TASK BRIEF:
Update the lines of the records starting at the line containing "At what (x,y)" and ending at the line containing "Looking at the", replacing "coordinates" with "location" and keeping everything else the same. Return only those lines, and leave the pictures out.

================================

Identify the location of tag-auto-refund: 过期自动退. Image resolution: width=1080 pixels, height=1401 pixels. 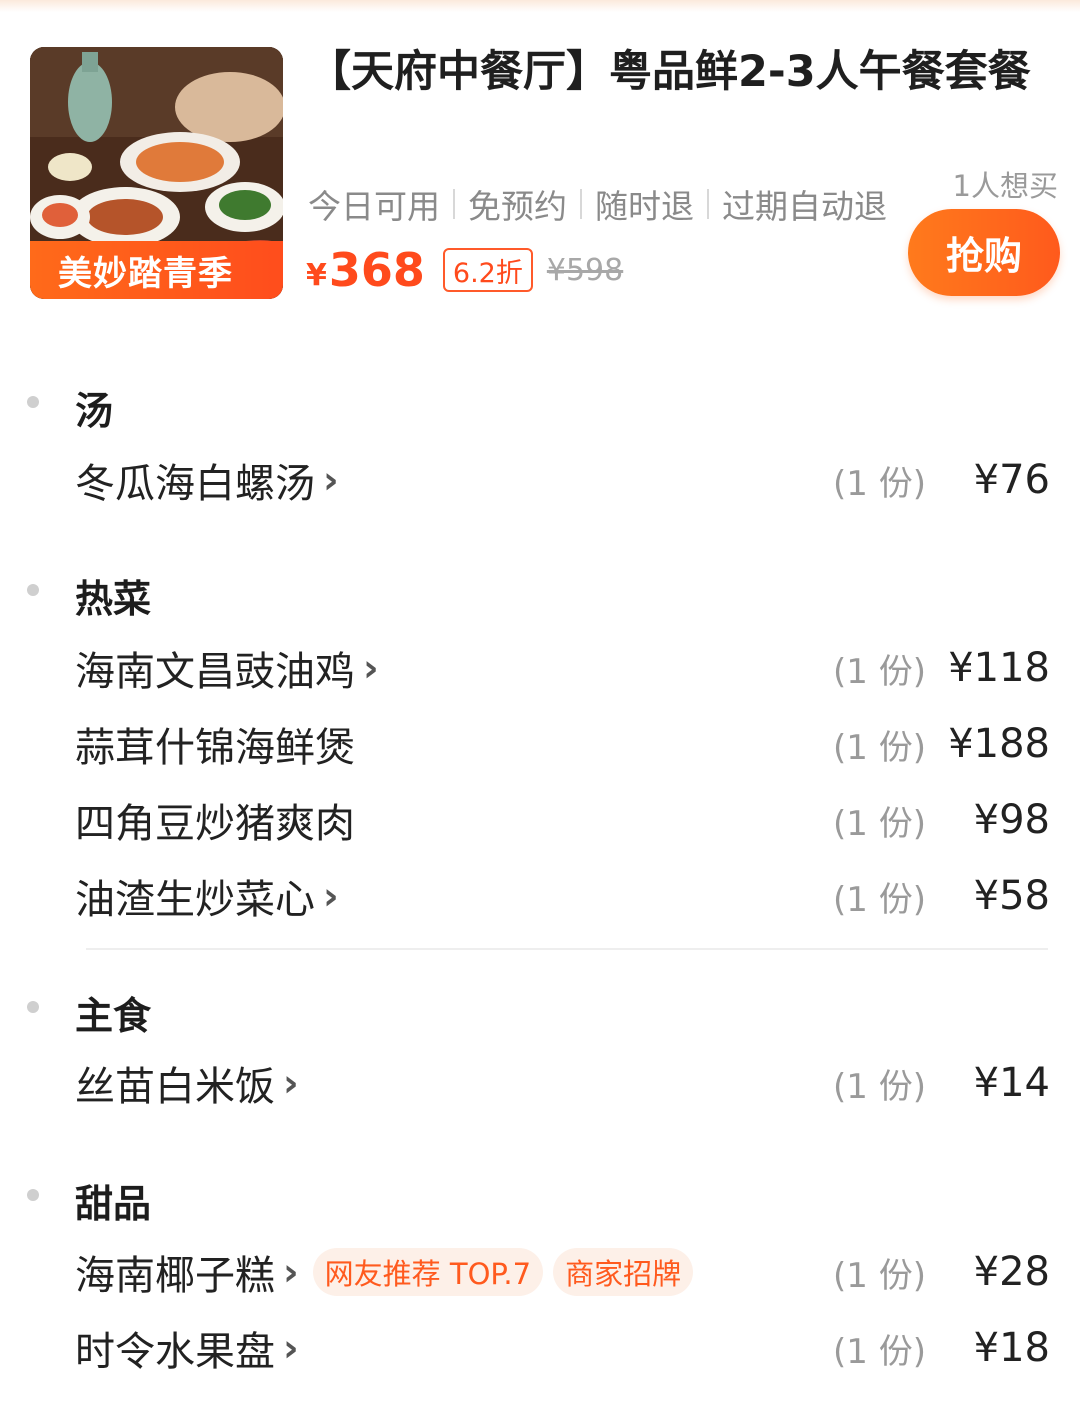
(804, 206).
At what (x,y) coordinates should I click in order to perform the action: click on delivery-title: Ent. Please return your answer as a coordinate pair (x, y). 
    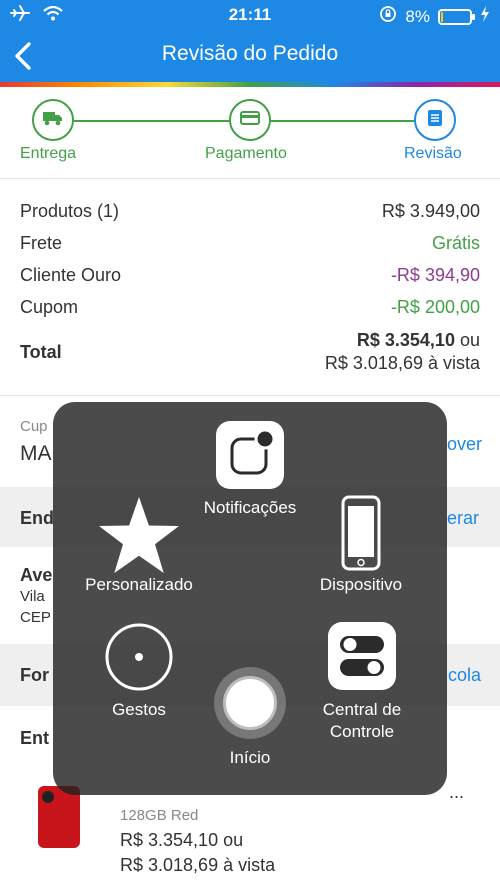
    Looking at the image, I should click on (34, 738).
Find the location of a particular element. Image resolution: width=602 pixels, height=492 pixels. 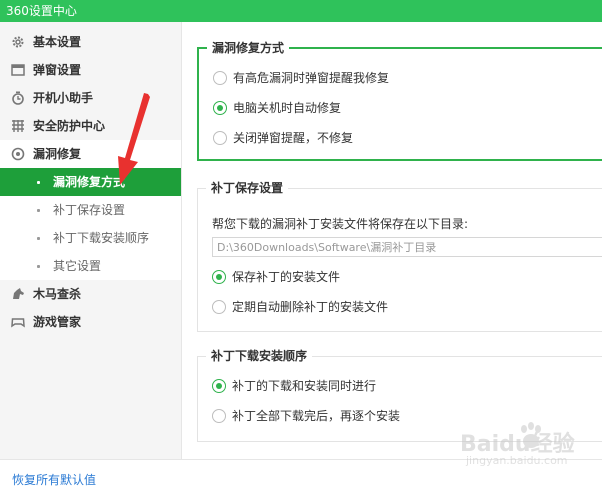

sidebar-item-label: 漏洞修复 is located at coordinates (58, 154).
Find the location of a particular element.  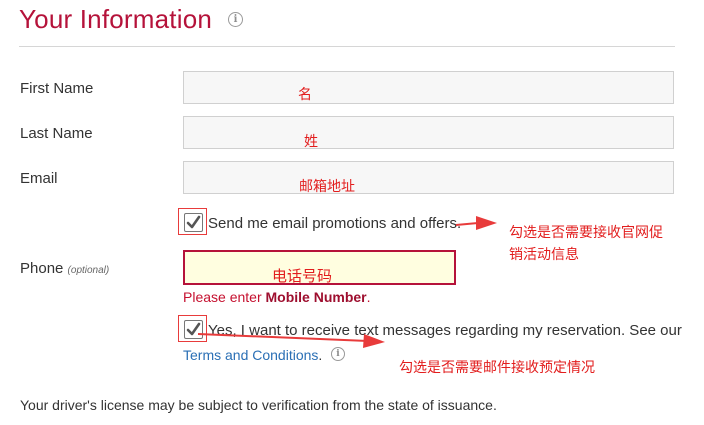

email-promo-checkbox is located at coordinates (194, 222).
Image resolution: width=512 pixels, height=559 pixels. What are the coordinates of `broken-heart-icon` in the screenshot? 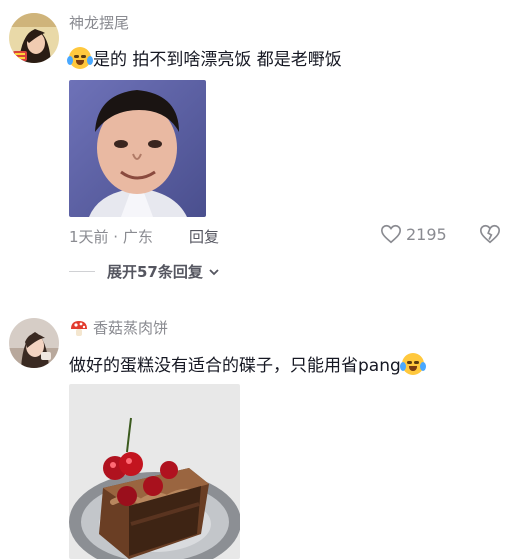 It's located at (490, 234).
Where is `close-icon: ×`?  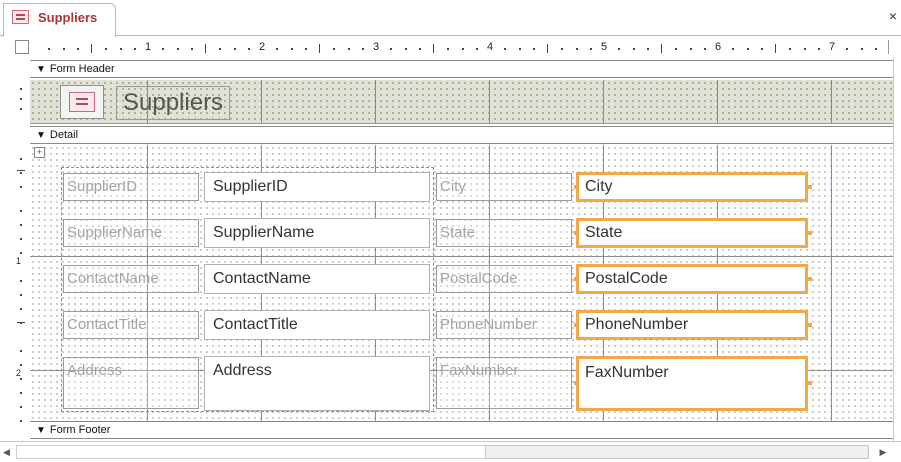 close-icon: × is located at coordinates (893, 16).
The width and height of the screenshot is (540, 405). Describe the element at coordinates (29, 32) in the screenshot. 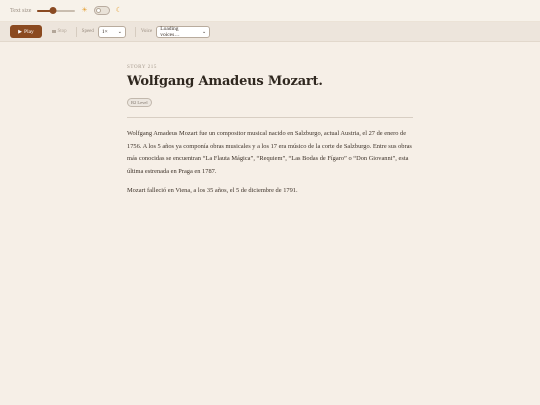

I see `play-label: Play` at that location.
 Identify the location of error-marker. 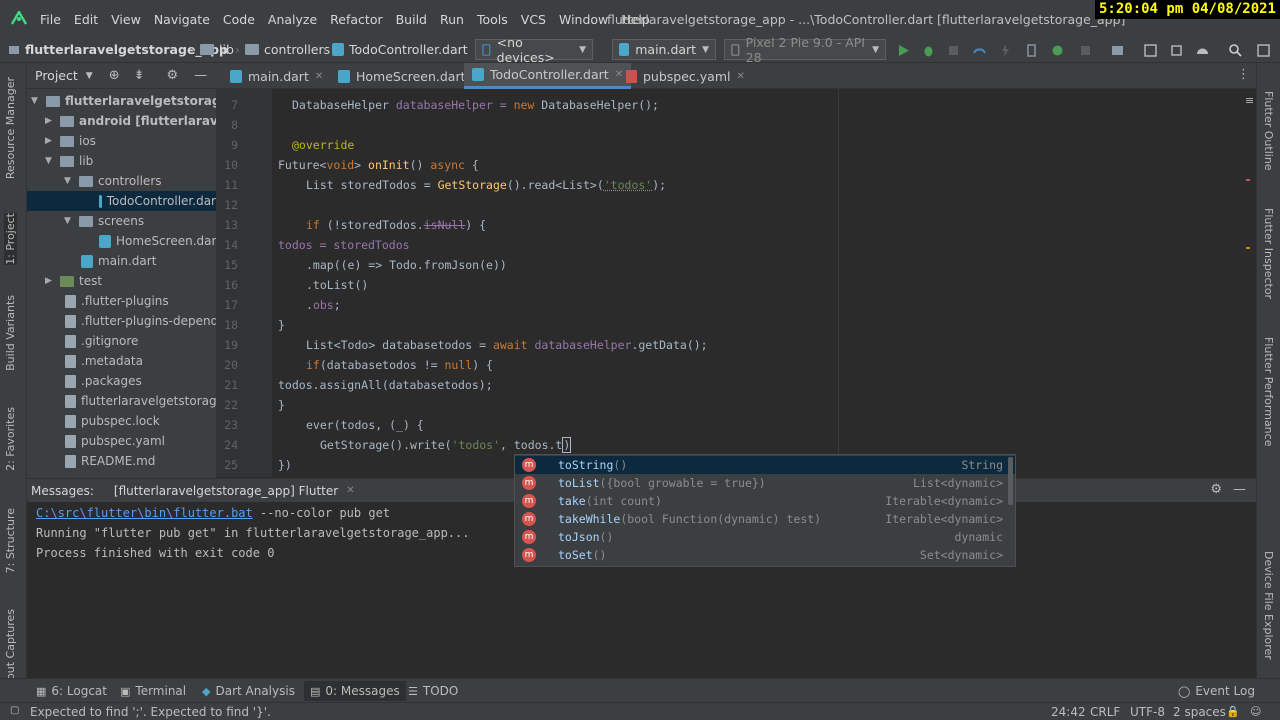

================================

ANSWER BOX:
At what (x,y) location should I click in order to perform the action: click on delivery-title: Ent. Please return your answer as a coordinate pair (x, y). 
    Looking at the image, I should click on (34, 738).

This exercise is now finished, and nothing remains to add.